■ **TASK PROMPT**:
Output only the lines that run from the line holding "This screenshot has width=958, height=450." to the end of the data below, including both ends, without any pictures.

■ **DATA SUPPLIED**:

- - - -

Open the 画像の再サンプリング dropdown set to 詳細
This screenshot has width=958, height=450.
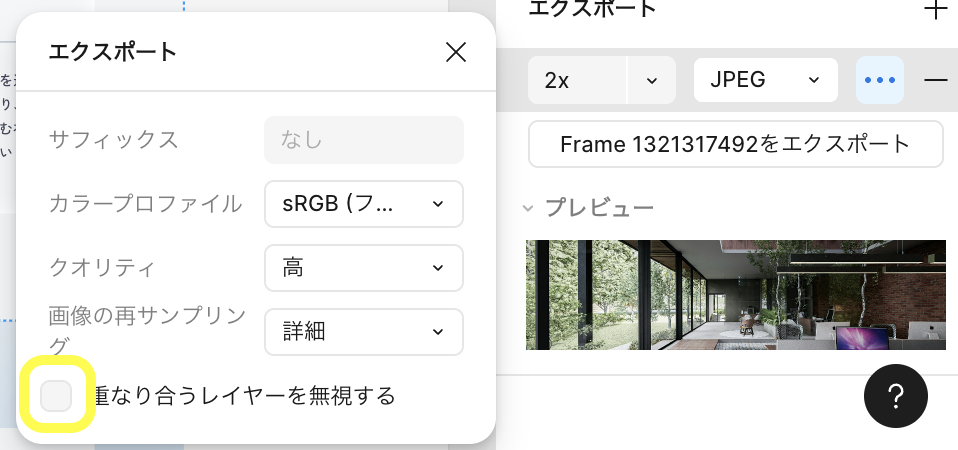click(x=364, y=332)
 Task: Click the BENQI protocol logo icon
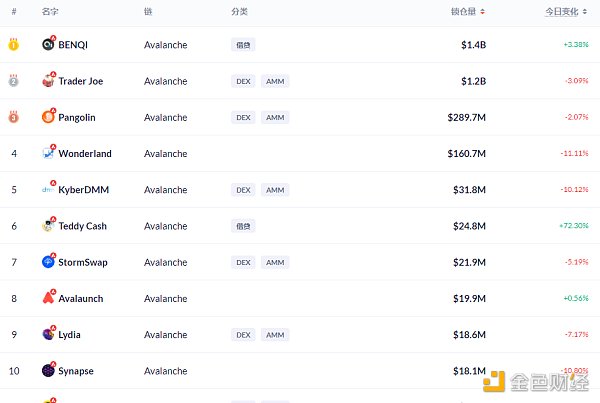click(x=49, y=44)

- - - -

■ **WRITTEN SOLUTION**:
This screenshot has width=958, height=450.
click(x=364, y=332)
 Task: Click the BENQI protocol logo icon
click(x=49, y=44)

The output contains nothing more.